• REQUIREMENTS
List everything from the line containing "Task: Click the orange" down to the line containing "Instruction: Choose the Star polygon tool" as numbered items, skipping blank lines and leaving out the pictures.

• DATASET ENTRIES
## Start

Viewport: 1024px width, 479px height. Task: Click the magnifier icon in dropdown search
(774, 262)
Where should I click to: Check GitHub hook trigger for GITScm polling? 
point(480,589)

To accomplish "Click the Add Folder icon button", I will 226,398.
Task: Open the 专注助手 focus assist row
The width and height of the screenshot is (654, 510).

## End
## Start

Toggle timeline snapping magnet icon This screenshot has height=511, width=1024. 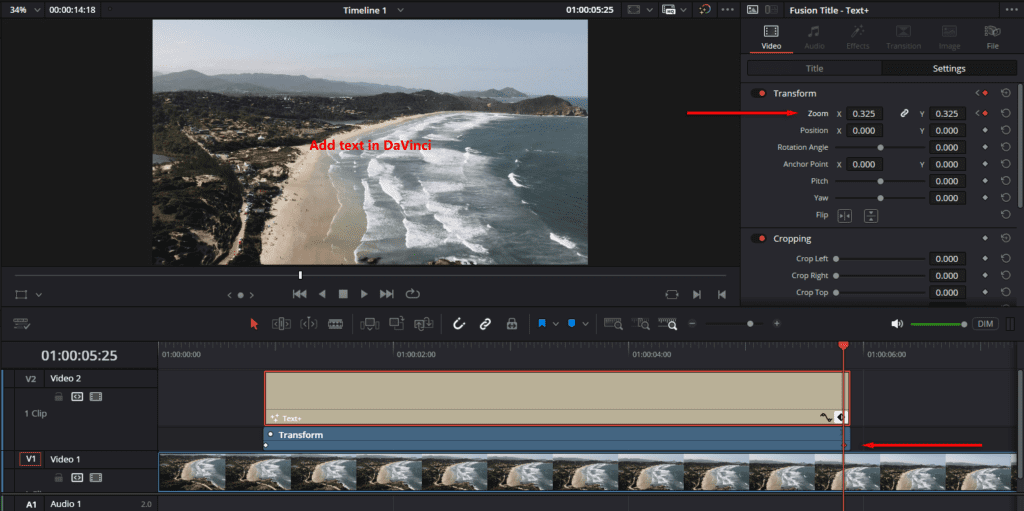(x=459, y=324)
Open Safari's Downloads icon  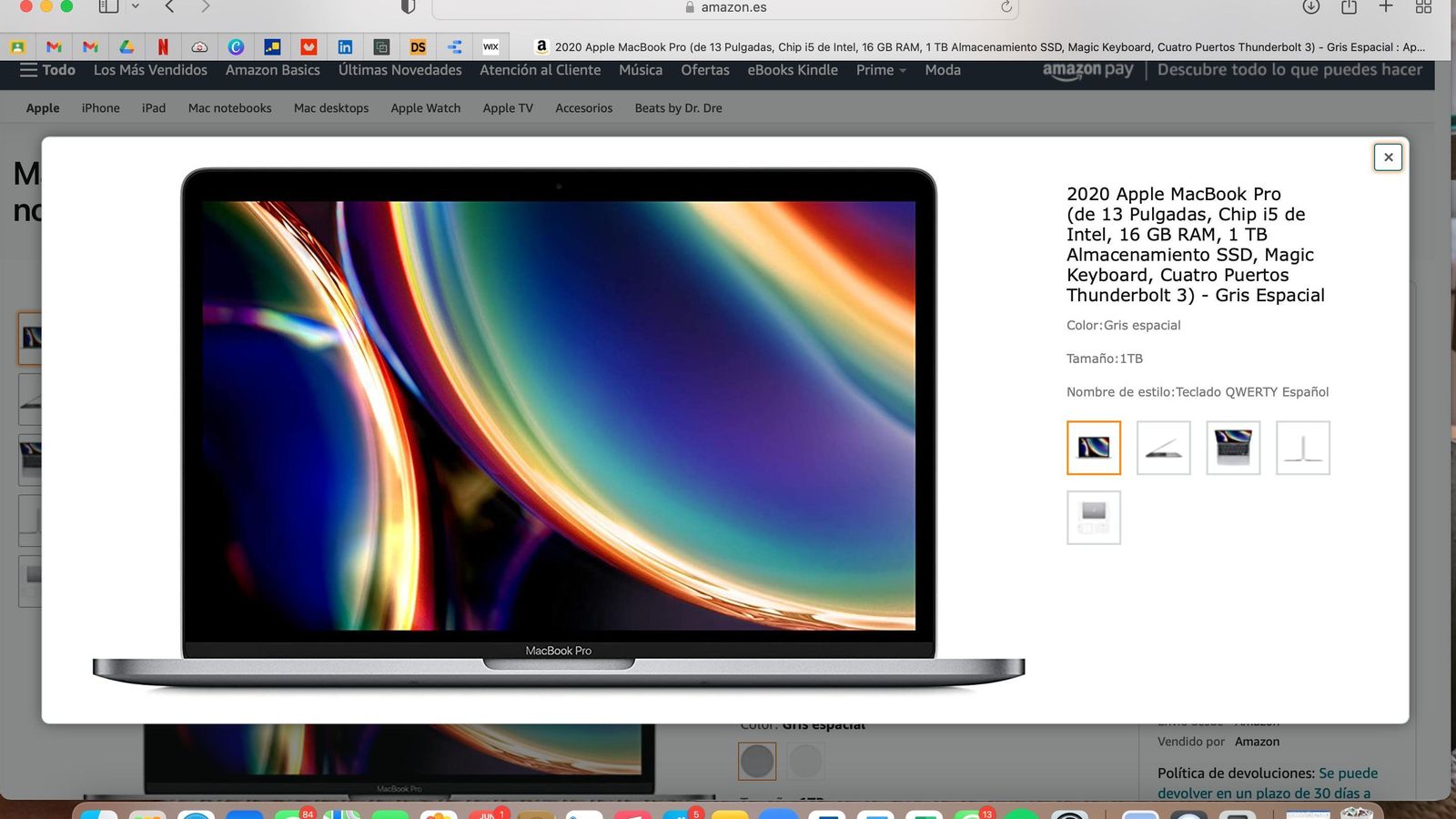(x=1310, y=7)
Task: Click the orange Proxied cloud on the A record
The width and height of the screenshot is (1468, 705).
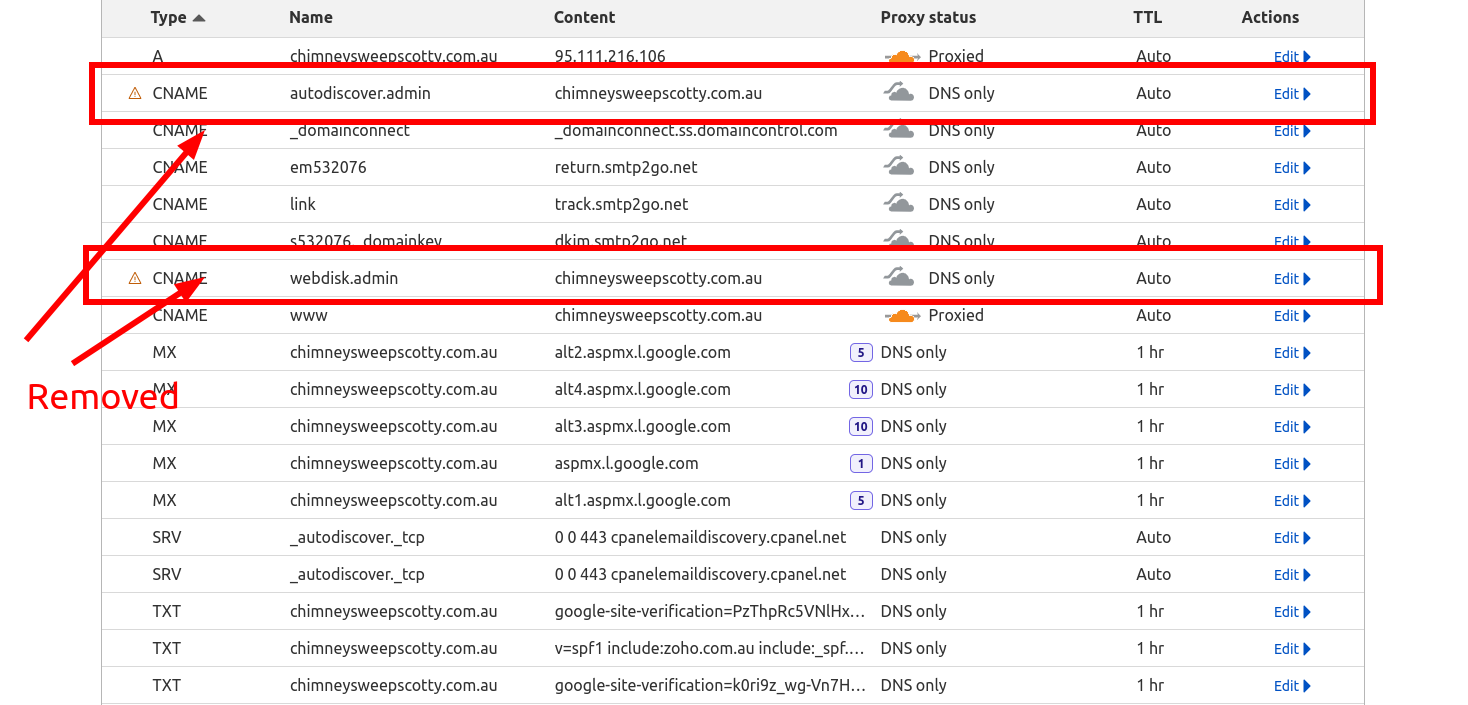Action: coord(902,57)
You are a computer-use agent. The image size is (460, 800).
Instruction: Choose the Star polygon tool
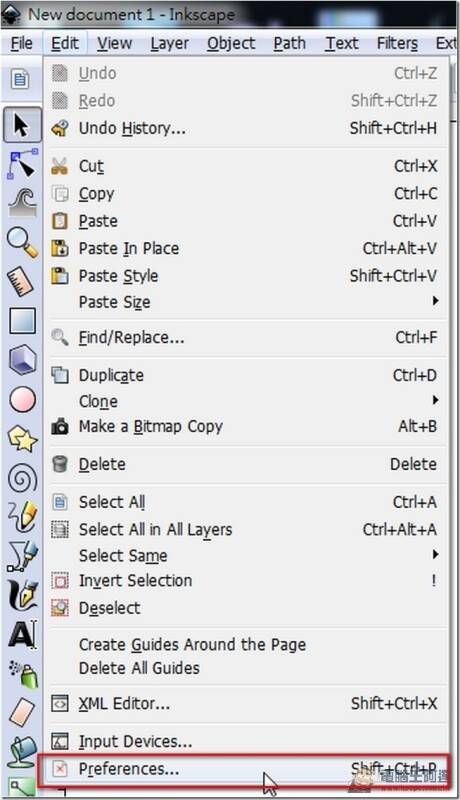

## End

• RESPONSE
1. Task: Click the orange Proxied cloud on the A record
2. The width and height of the screenshot is (1468, 705).
3. Action: coord(902,57)
4. You are a computer-use agent. The image size is (460, 800).
5. Instruction: Choose the Star polygon tool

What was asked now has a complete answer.